**Your goal**
The output consists only of the lines from the one with "Choose the four equal columns layout" through the end of the records, each printed exactly, and contains no pictures.
==== Available data ====
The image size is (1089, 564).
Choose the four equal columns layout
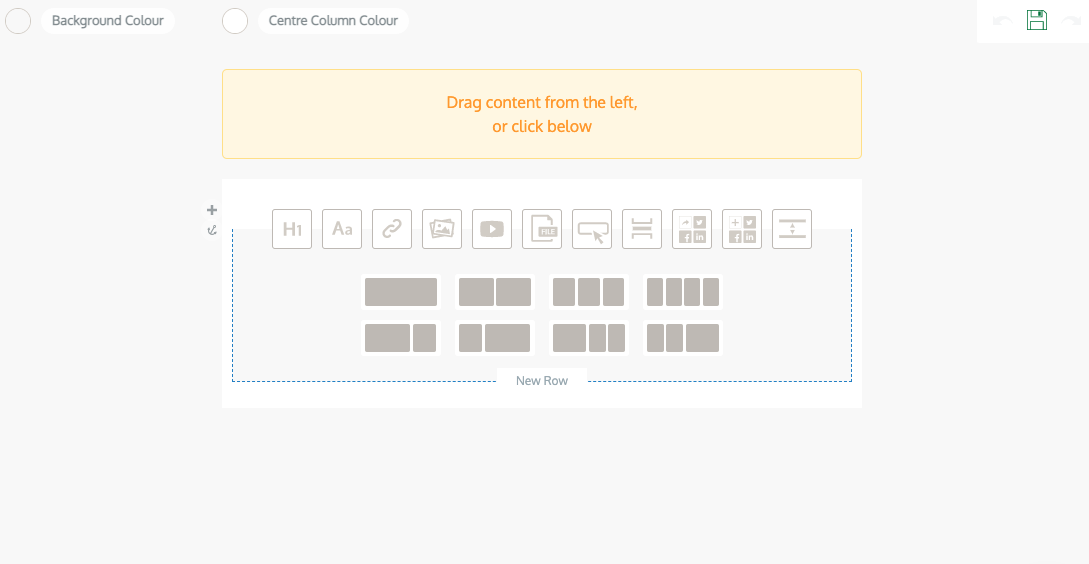coord(683,292)
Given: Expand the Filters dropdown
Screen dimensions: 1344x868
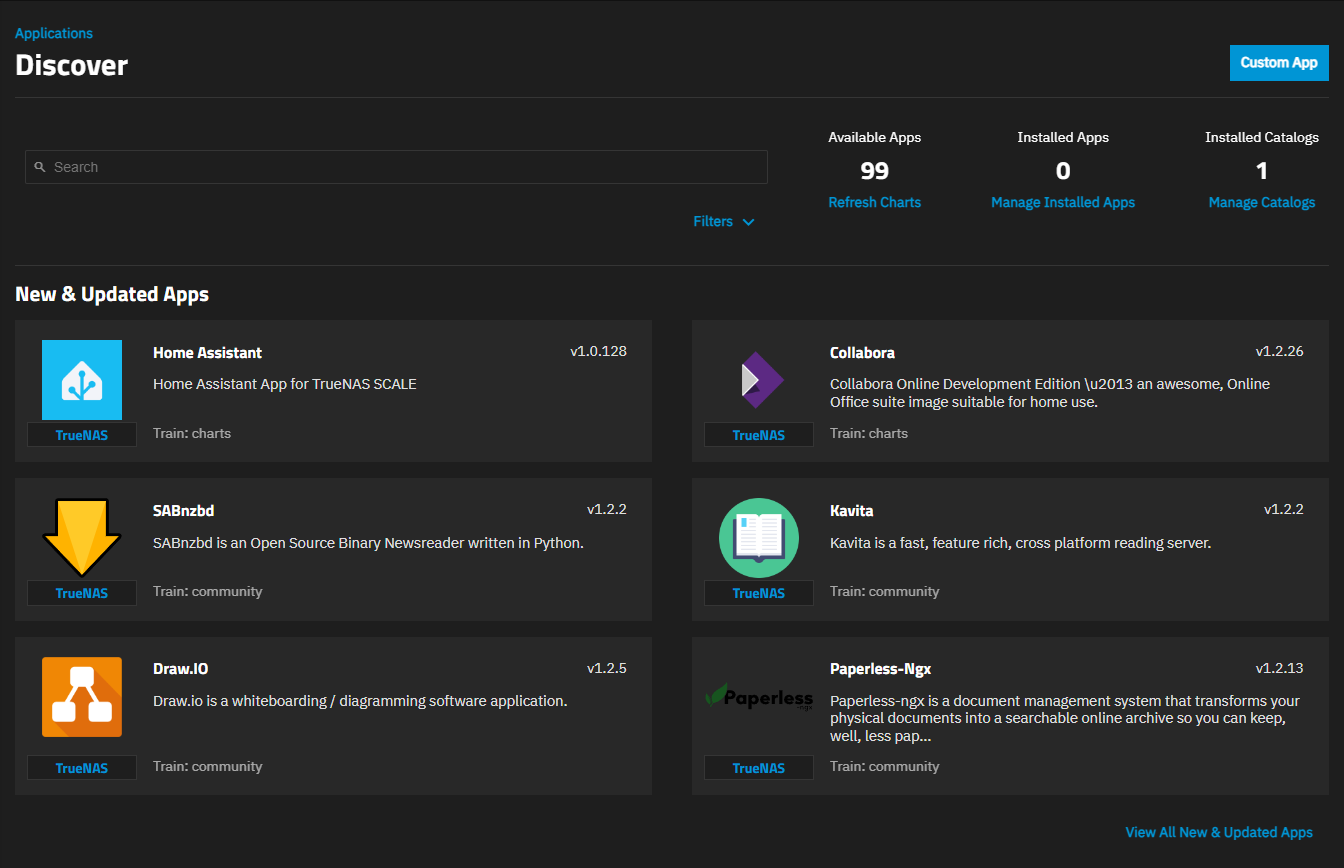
====
**Answer**
Choose the four equal columns layout
coord(683,292)
Given: Expand the Filters dropdown
Screen dimensions: 1344x868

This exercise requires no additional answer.